Mistress Wilding - Page 132/200

"Will you walk, mistress?" he said, and she, feeling that it were an unkindness not to do his will, assented gravely. They moved down the sloping lawn, side by side, Sir Rowland leaning on his cane, bareheaded, his feathered hat tucked under his arm. Before them the river's smooth expanse, swollen and yellow with the recent rains, glowed like a sheet of copper, so that it blurred the sight to look upon it long.

A few steps they took with no word uttered, then Sir Rowland spoke. "With this foreboding that is on me," said he, "I could not go without seeing you, without saying something that I may never have another chance of saying; something that--who knows?--but for the emprise to which I am now wedded you had never heard from me."

He shot her a furtive, sidelong glance from under his heavy, beetling brows, and now, indeed, he observed a change ripple over the composure of her face like a sudden breeze across a sheet of water. The deep lace collar at her throat rose and fell, and her fingers toyed nervously with a ribbon of her grey bodice. She recovered in an instant, and threw up entrenchments against the attack she saw he was about to make.

"You exaggerate, I trust," said she. "Your forebodings will be proved groundless. You will return safe and sound from this venture, as indeed I hope you may."

That was his cue. "You hope it?" he cried, arresting his step, turning, and imprisoning her left hand in his right. "You hope it? Ah, if you hope for my return, return I will; but unless I know that you will have some welcome for me such as I desire from you, I think..." his voice quivered cleverly, "I think, perhaps, it were well if... if my forebodings were not as groundless as you say they are. Tell me, Ruth..."
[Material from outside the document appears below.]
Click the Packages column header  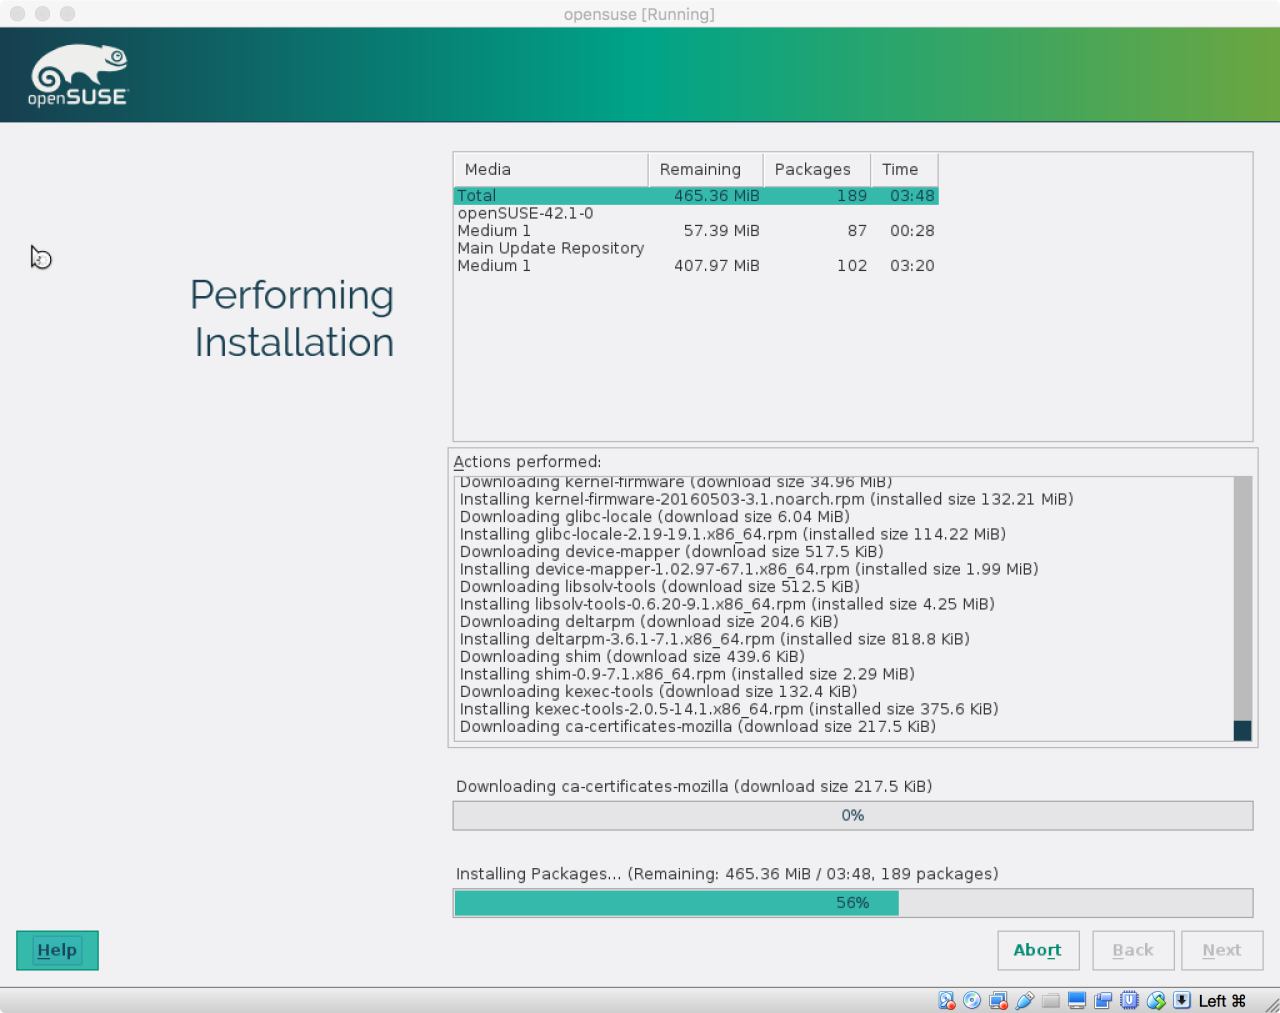tap(815, 169)
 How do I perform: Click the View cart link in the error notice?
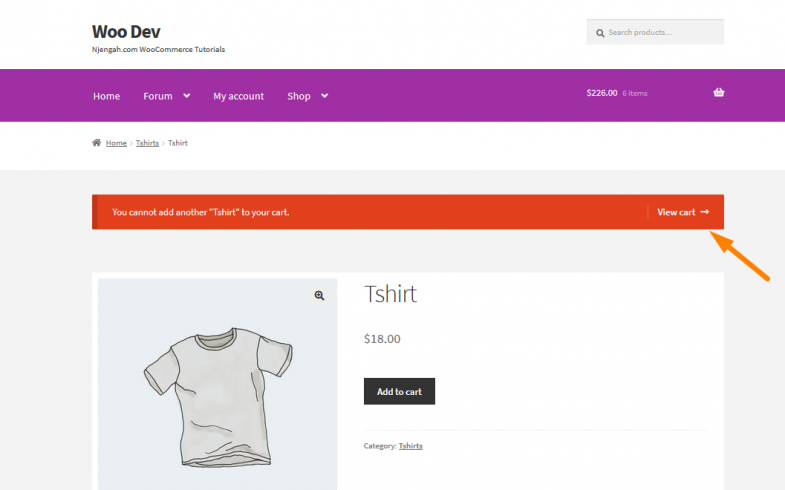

But she interrupted him. It was high time, she thought. Her face he saw was flushed, her eyes had hardened somewhat. Calmly she disengaged her hand.

"What is't you mean?" she asked. "Speak, Sir Rowland, speak plainly, that I may give you a plain answer."

It was a challenge in which another man had seen how hopeless was his case, and, accepting defeat, had made as orderly a retreat as still was possible. But Sir Rowland, stricken in his vanity, went headlong on to utter rout.

"Since you ask me in such terms I will be plain, indeed," he answered her. "I mean..." He almost quailed before the look that met him from her intrepid eyes. "Do you not see my meaning, Ruth?"